Der Antisemitismus-Skandal bei der Documenta in Kassel hatte verschiedene „geistige“ Väter
© Ludovic MARIN / AFP

Von Rainer Bonhorst/ Achgut.com

Das zusätzlich Interessante am Antisemitismus-Dreisatz ist, dass sich die einzelnen Antisemitismus-Teile einer unterschiedlichen politischen Gewichtung erfreuen. So gibt es den offiziellen Antisemitismus und zwei Varianten des inoffiziellen, bestenfalls halboffiziellen Antisemitismus. Hinzu kommt, dass von den beiden inoffiziellen Antisemitismen der eine deutlich verschämter ist als der andere.

Der offizielle Antisemitismus ist der rechtsextreme, neonazistische und altnazistische. Er wird in allen einschlägigen Veröffentlichungen als Zentralantisemitismus gegeißelt. Diese Geißelungen sind nicht nur die häufigsten, sondern auch die politisch einfachsten. Neonazis verkörpern den Wunschantisemiten: Dumm, dreist, unästhetisch, brutal usw. Bei Geißelungen dieses Klassikers droht kein Widerspruch und es drohen keine politischen Komplikationen.
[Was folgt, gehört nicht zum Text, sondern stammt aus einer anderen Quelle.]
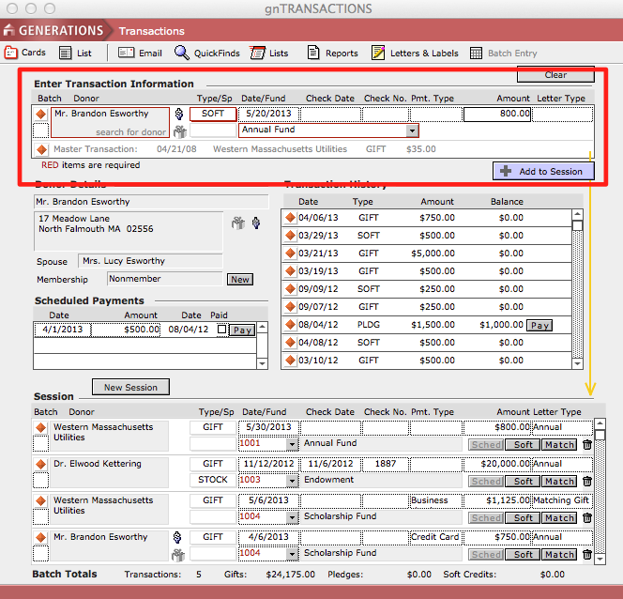This screenshot has width=623, height=599.
Task: Open the fund 1001 dropdown in Session
Action: pyautogui.click(x=291, y=444)
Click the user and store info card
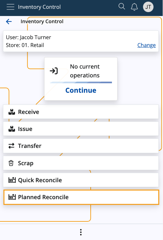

Der sichtbarere der beiden inoffiziellen Antisemitismen ist der islamische. Er ist einerseits ein bisschen kurios, weil wesentliche Teile der islamischen Antisemiten selber zum semitischen Kulturkreis gehören. Es empfiehlt sich in diesem Fall also, präziser von Judenhass zu sprechen. Der in diese Rubrik gehörende Judenhass ist ein Importprodukt. Er ist neuer und dynamischer als der Klassiker. Er ist nicht weniger gefährlich und ebenso hässlich.

 

Angst vor unfeinen Reaktionen der Getadelten

Allerdings ist er heikel und darum stellenweise von einer Schutzhülle umgeben. Diese Schutzhülle besteht aus dem zweifellos wahren Satz: Es ist nicht zulässig, allen Moslems Judenhass zu unterstellen. Ist es auch nicht. Und das macht die Sache komplizierter als den Klassiker. Schließlich wäre es absurd zu sagen: Man kann nicht jedem Neonazi Antisemitismus unterstellen. Doch, kann man.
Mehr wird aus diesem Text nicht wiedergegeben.